Pedidos de recuperação judicial por produtores rurais disparam no Brasil

 


No Brasil, os pedidos de recuperação judicial por parte de produtores rurais tiveram um aumento significativo no ano passado, refletindo as dificuldades financeiras enfrentadas pelo setor agrícola. O cenário é resultado principalmente da alta de custos e das perdas nas lavouras causadas por intempéries climáticas. A expectativa é que essa tendência de alta se mantenha em 2024.

De acordo com dados da Serasa Experian, foram registrados 80 pedidos de recuperação judicial entre janeiro e setembro de 2023. Em comparação com todo o ano de 2022, quando houve 20 pedidos, houve um aumento de 300%. Os produtores rurais são a única categoria de pessoa física que pode recorrer a essa alternativa, dada a natureza de alto risco da atividade agrícola.

Para Henrique Esteves, advogado especialista em direito empresarial do ALE Advogados, essa realidade reflete a urgência de medidas para apoiar o setor rural. 

"O aumento nos pedidos de recuperação judicial por produtores rurais indica a gravidade da situação financeira enfrentada por esses profissionais, em consequência das altas taxas de juros, do crédito escasso e dos severos impactos climáticos. Neste cenário, a recuperação judicial surge como uma alternativa oferecida pela lei para que os produtores possam obter um fôlego e negociar com os seus credores, superando a crise momentânea". 

A recuperação judicial é uma ferramenta legal que permite às empresas e produtores reorganizarem suas dívidas e negociarem com seus credores, visando à continuidade das operações e à superação da crise financeira. No entanto, é fundamental que os produtores busquem orientação jurídica especializada para garantir que o processo seja conduzido de forma adequada e eficiente. 

Segundo Esteves, com as novas regras implementadas pela reforma da lei, que tiveram vigência a partir de 2021, houve maior segurança jurídica para o instituto, ficando clara a possibilidade do pedido de recuperação judicial pelo produtor rural. Isso, por certo, também contribuiu para o aumento dos pedidos.
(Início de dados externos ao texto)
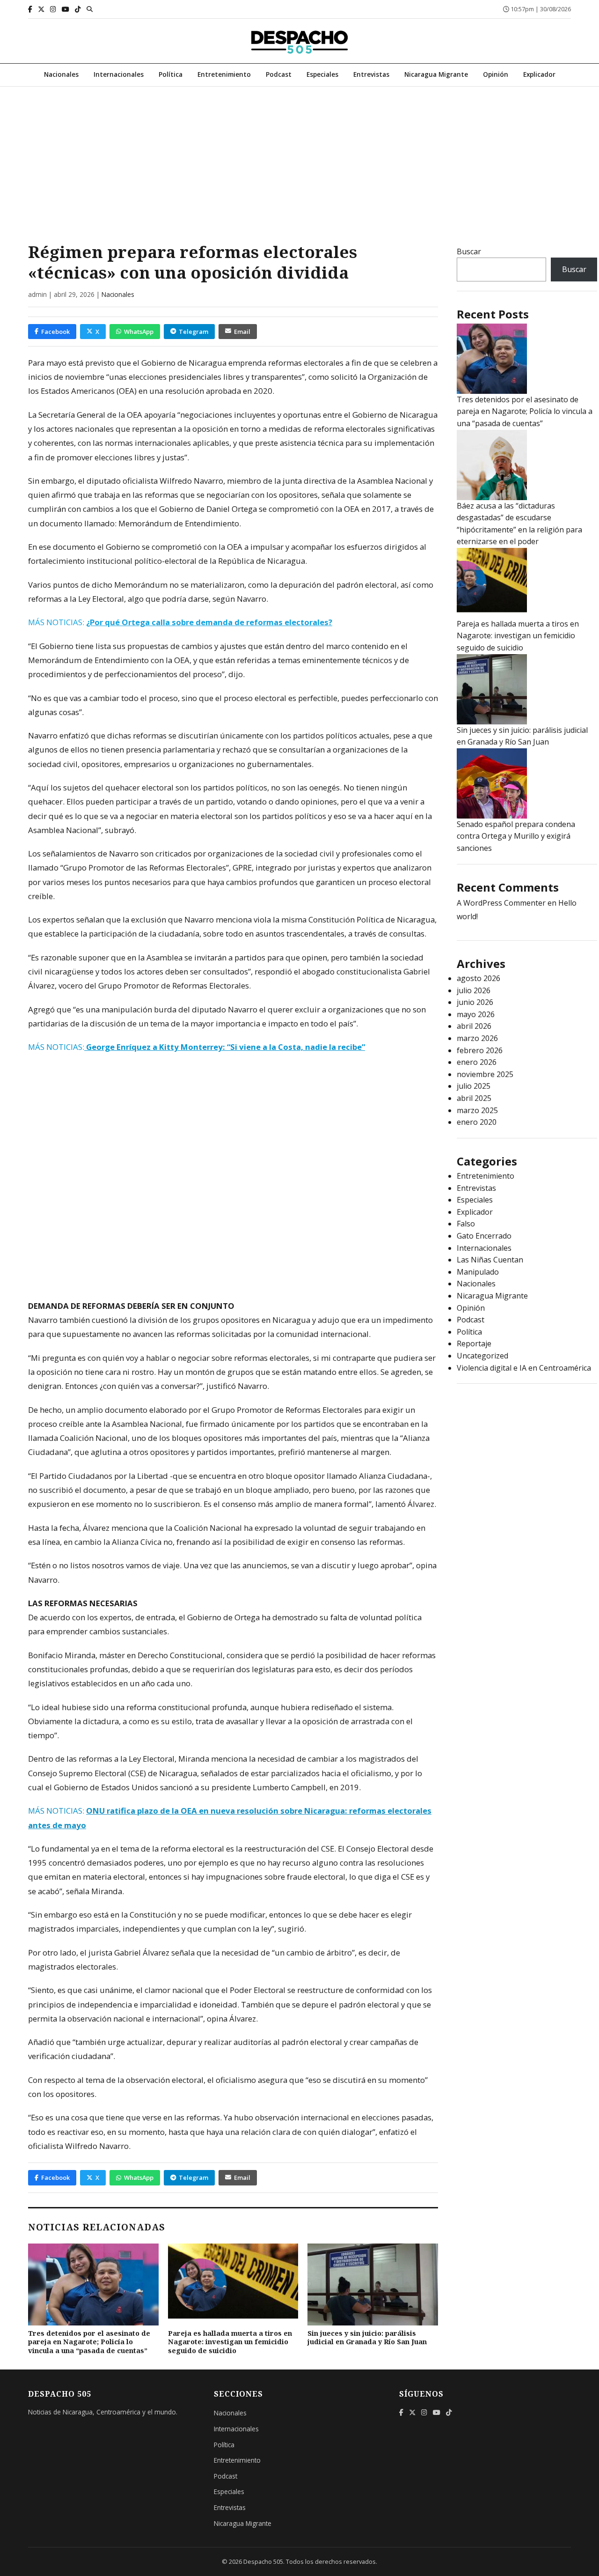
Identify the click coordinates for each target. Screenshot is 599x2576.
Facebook (55, 331)
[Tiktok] (78, 9)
"Diante desse cenário desafiador, a recuperação judicial pode ser uma alternativa para aqueles com altas dívidas, uma vez que ela permite a suspensão dos bloqueios e penhoras, e oferta um fôlego para negociar com os credores, alcançando comumente bons descontos e prazo para as dívidas existentes até a data do pedido. Mas é preciso ter cautela, analisar caso a caso, uma vez que existem exceções, já que alguns créditos não entram para o recuperação judicial, como aqueles garantidos por alienação fiduciária. Assim, é preciso consultar um bom profissional especialista", conclui.